*Department of Obstetrics and Gynecology, Division of Gynecologic Oncology, †Department of Pathology and Cell Biology, Division of Cytology, Thomas Jefferson University Hospital, Philadelphia, PA.
J Low Genit Tract Dis. 1999 Jan;3(1):19-24. doi: 10.1046/j.1526-0976.1999.08080.x.
We sought to determine the safety and efficacy of a bipolar electrosurgical loop excision instrument in the diagnosis and treatment of cervical intraepithelial neoplasia (CIN).
Twenty-eight patients underwent treatment for CIN using a 20 x 10-mm bipolar electrosurgical loop device (Valley Forge Scientific, Oaks, PA). A Malis (Valley Forge Scientific) electrosurgical generator unit (60 watts cutting) was used to remove the cervical lesion and transformation zone under colposcopic guidance. Specimens were evaluated for histopathological diagnosis, tissue depth, fragmentation of specimens, mean maximal thermal artifact, and mean maximal endocervical and ectocervical thermal artifact.
Final pathology from bipolar electrosurgical loop excision revealed CIN3 (8), CIN2 (4), CIN1 (11), human papillomavirus changes (3), and normal findings (2). Mean operating time was less than 15 minutes, and mean estimated blood loss was less than 10 ml. Average number of tissue pieces was 1.6 (range, 1-4). No complications occurred. Mean maximal thermal artifact was 0.318 mm. Mean endocervical mucosal and ectocervical mucosal thermal artifacts were 0.177 mm and 0.176 mm, respectively. Mean tissue depth of the excised specimen was 0.40 cm. Histopathological diagnosis was possible on all specimens. In five specimens (17.9%), evaluation of the cauterized endocervical margin for CIN was not possible, owing to thermal artifact. No correlation was observed between tissue depth and thermal artifact.

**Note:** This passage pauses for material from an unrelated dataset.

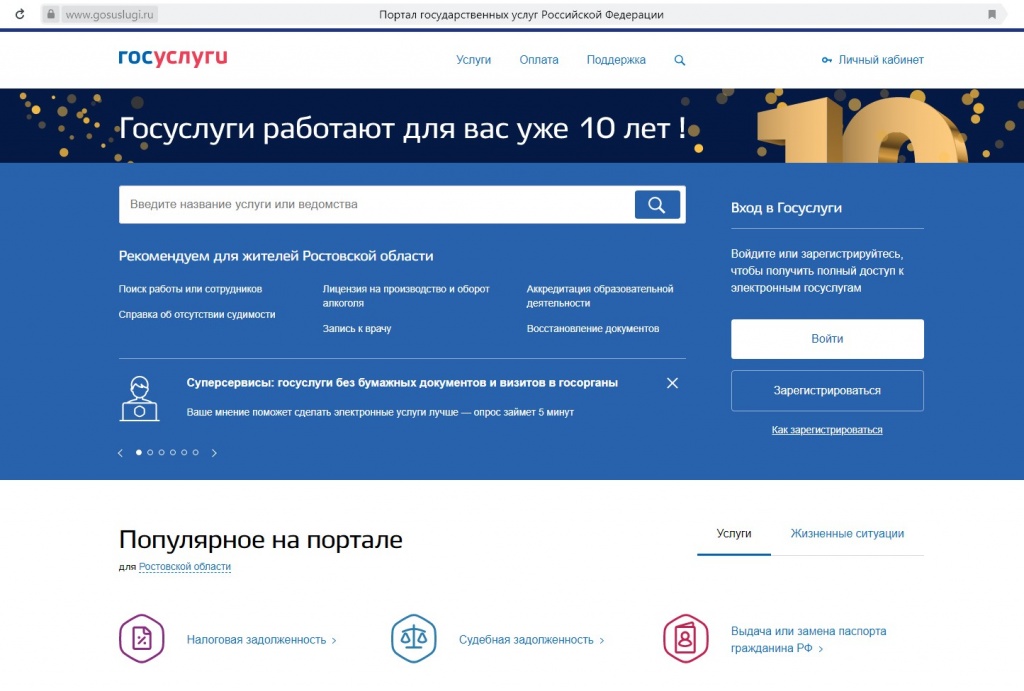Advance carousel with the right chevron

pyautogui.click(x=214, y=452)

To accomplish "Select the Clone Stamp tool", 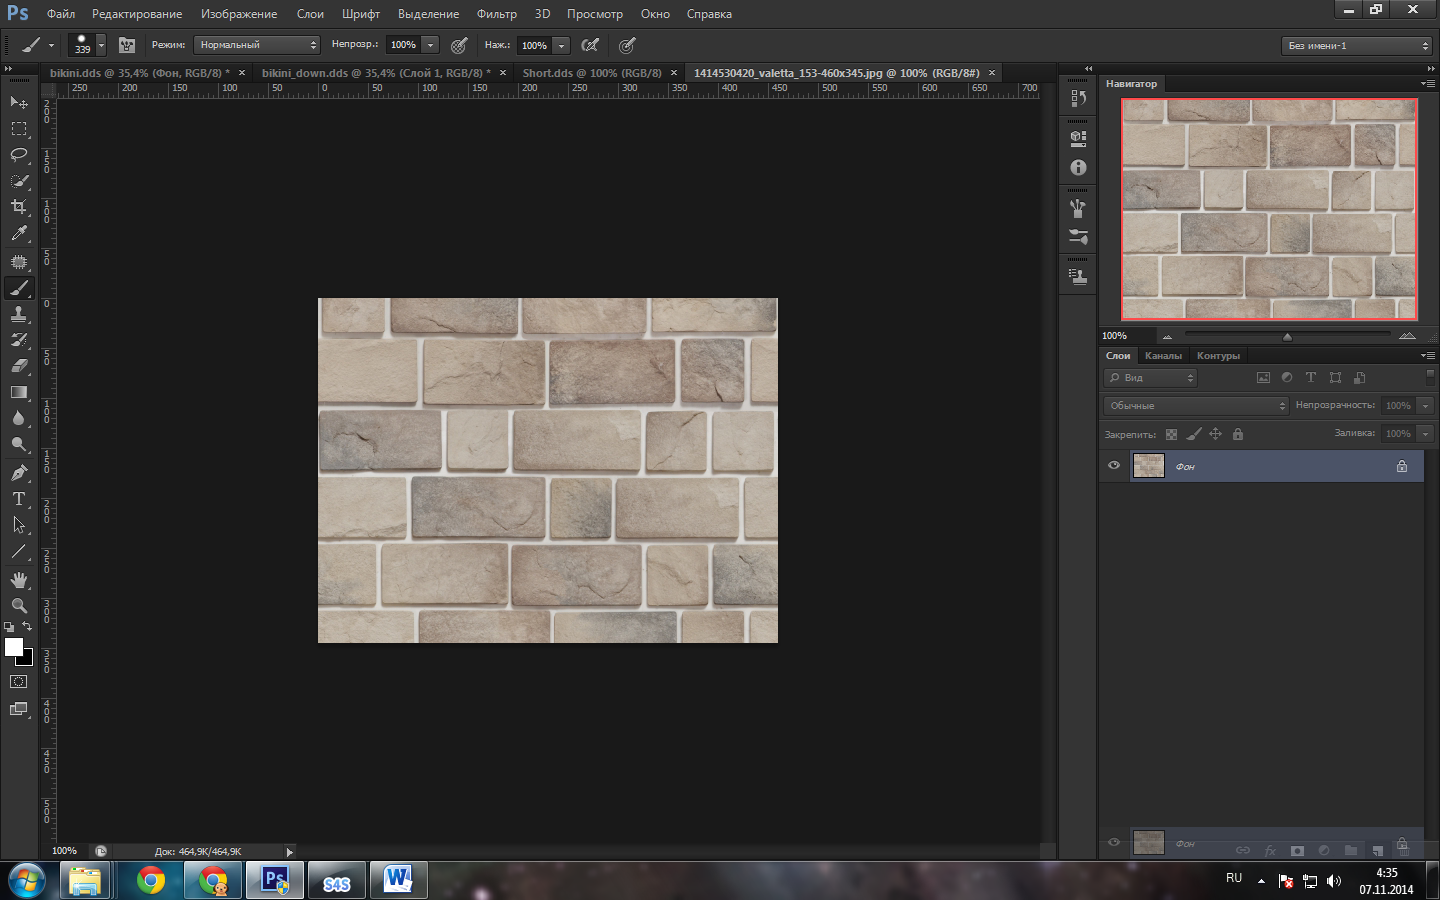I will tap(19, 314).
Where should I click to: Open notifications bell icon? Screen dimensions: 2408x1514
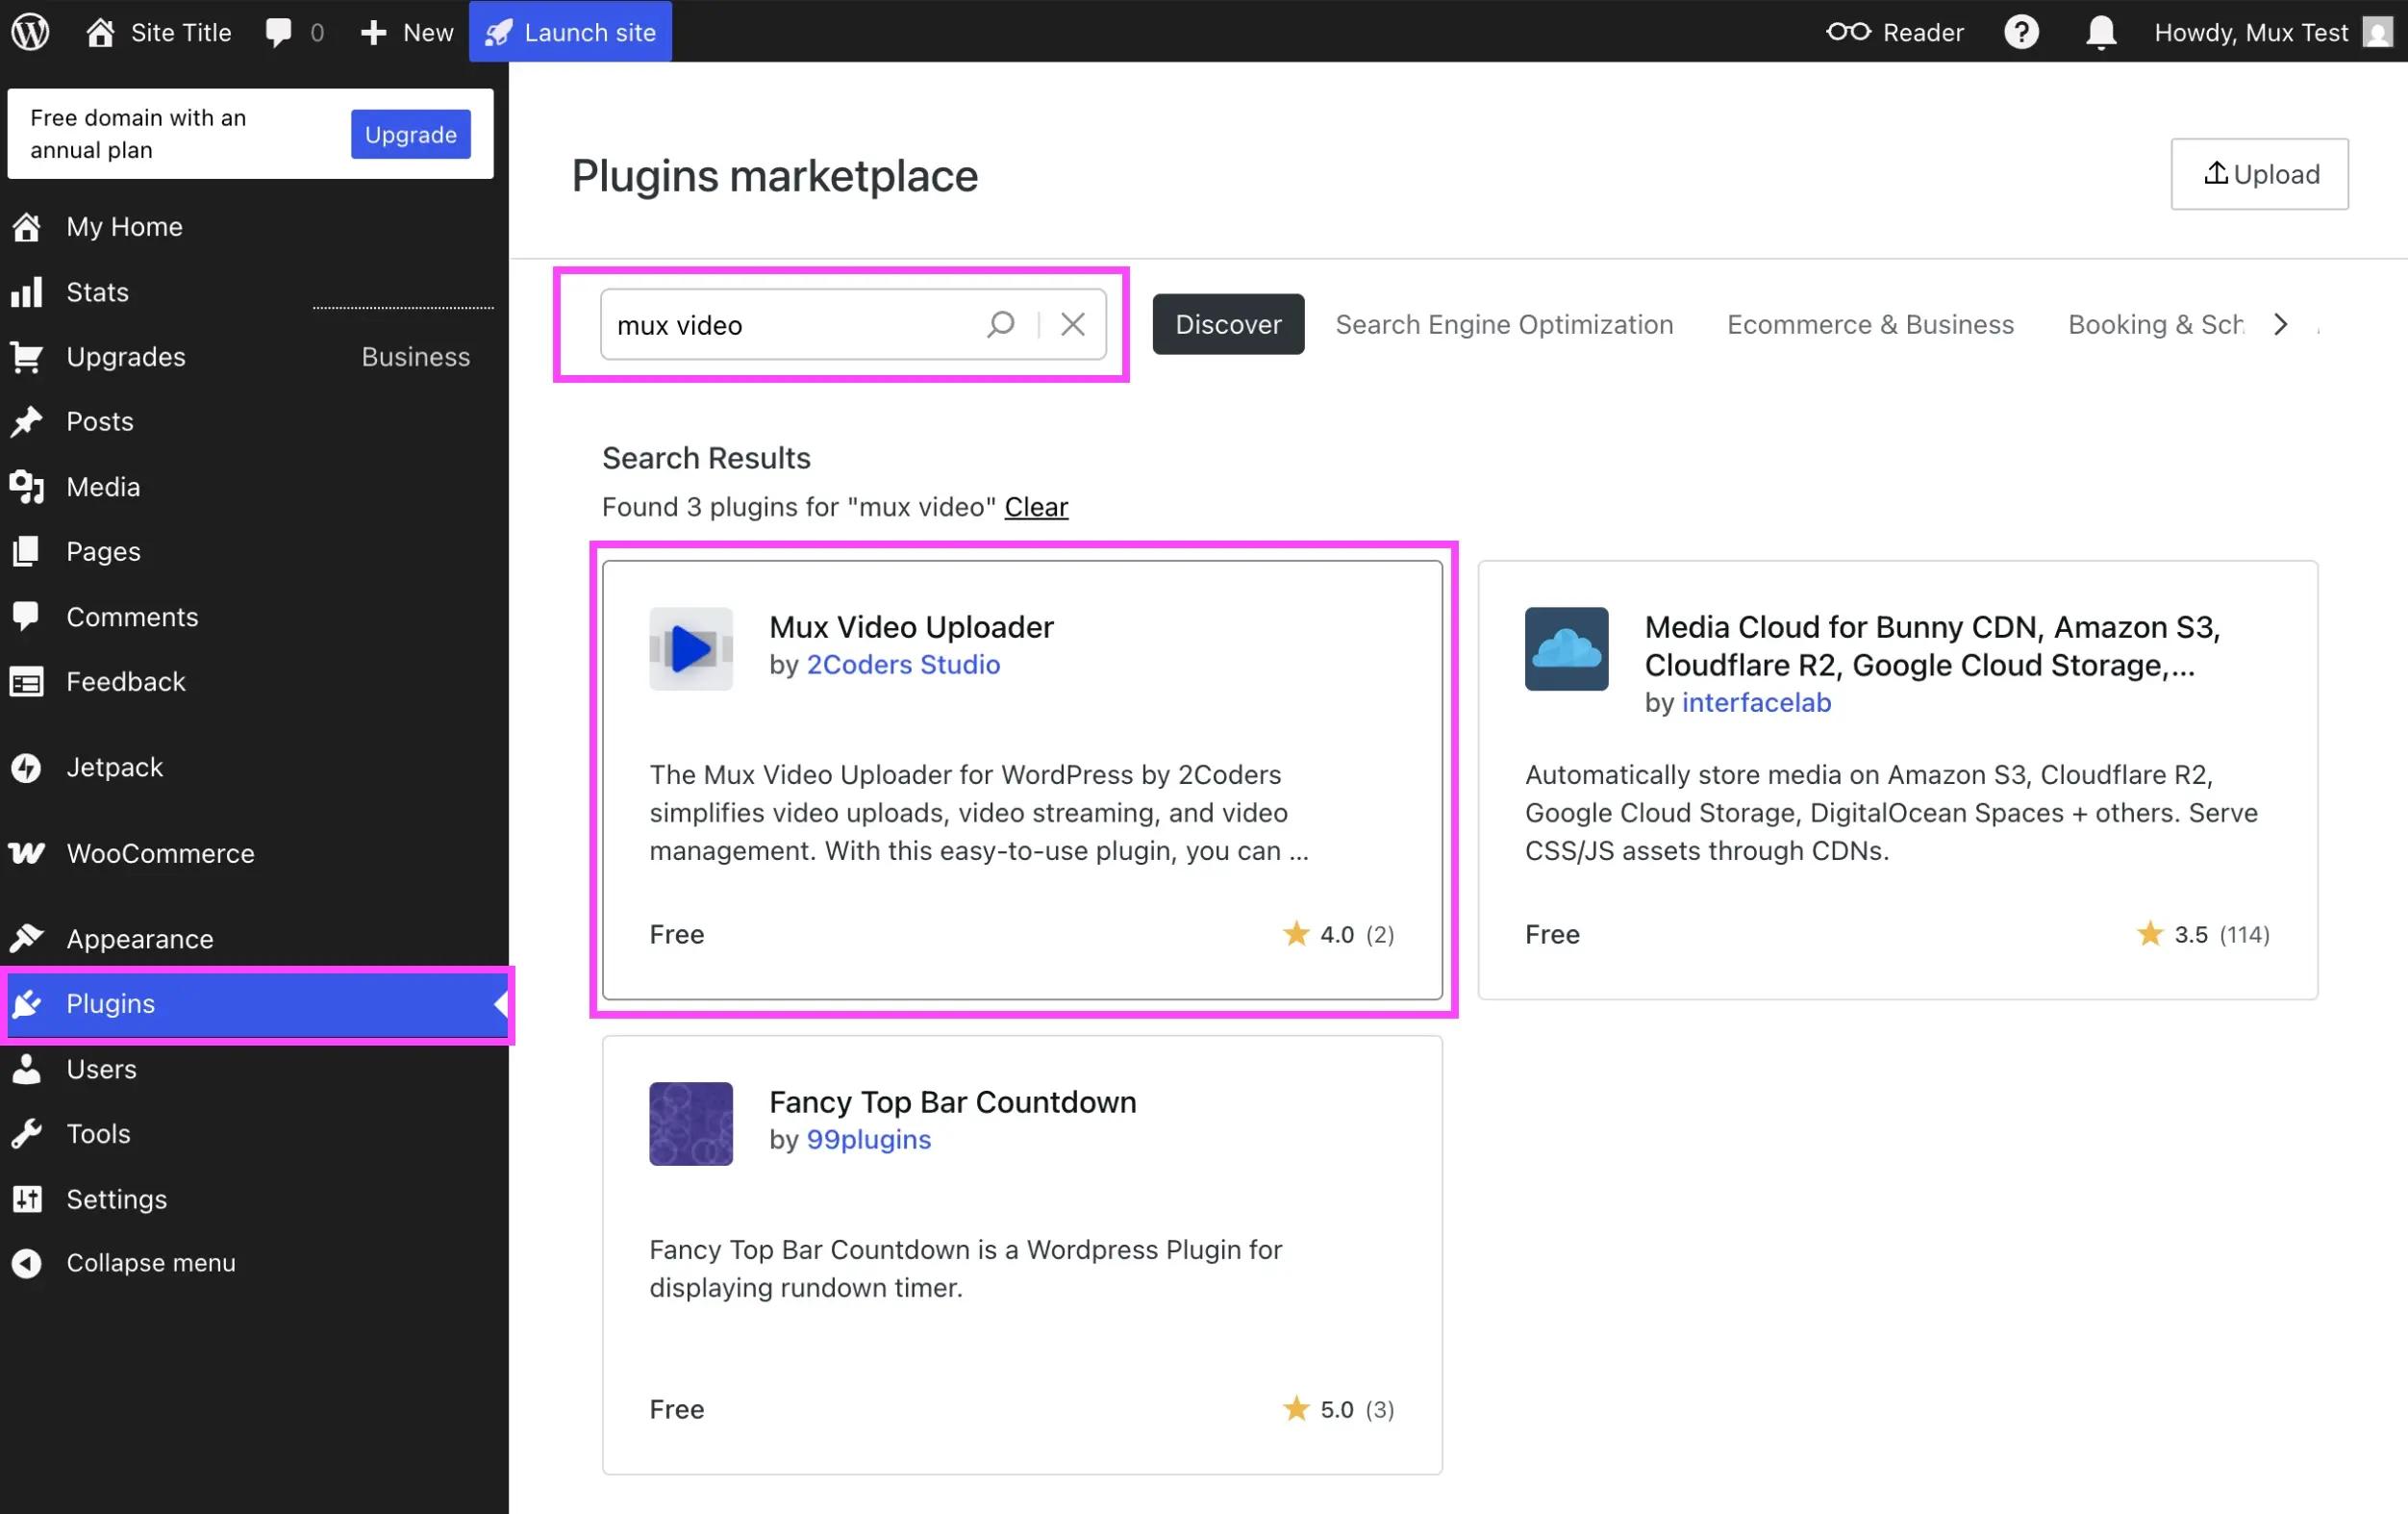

Bipolar electrosurgical loop excision for the treatment of CIN is a safe and effective alternative to the traditional unipolar electrosurgical loop excision. Thermal artifact did not interfere with histopathological diagnosis, and the presence of artifact at cauterized margins was similar to that reported for historically unipolar specimens. A randomized control trial comparing therapeutic effectiveness of bipolar electrosurgical loop excision and unipolar electrosurgical loop excision is planned.
我们旨在确定双极电切环切除术在诊断和治疗宫颈上皮内瘤变(CIN)中的安全性和有效性。
28 例患者采用 20×10mm 双极电切环装置(宾夕法尼亚州橡树谷福吉谷科学公司)治疗 CIN。使用 Malis(谷福吉谷科学公司)电外科发生器单元(60 瓦切割)在阴道镜指导下切除宫颈病变和转化区。标本进行组织病理学诊断、组织深度、标本碎片、平均最大热损伤、平均最大宫颈内口和宫颈外口热损伤评估。
双极电切环切除的最终病理显示 CIN3(8 例)、CIN2(4 例)、CIN1(11 例)、人乳头瘤病毒改变(3 例)和正常发现(2 例)。平均手术时间少于 15 分钟,平均估计失血量少于 10ml。组织块的平均数量为 1.6 个(范围 1-4 个)。无并发症发生。最大平均热损伤为 0.318mm。宫颈内口黏膜和宫颈外口黏膜的平均热损伤分别为 0.177mm 和 0.176mm。切除标本的平均组织深度为 0.40cm。所有标本均可进行组织病理学诊断。在 5 例标本(17.9%)中,由于热损伤,无法评估电切宫颈内口边缘的 CIN。未观察到组织深度与热损伤之间的相关性。
双极电切环切除术治疗 CIN 是传统单极电切环切除术的一种安全有效的替代方法。热损伤不干扰组织病理学诊断,电切边缘的热损伤与历史上单极标本报告的相似。计划进行一项比较双极电切环切除术和单极电切环切除术治疗效果的随机对照试验。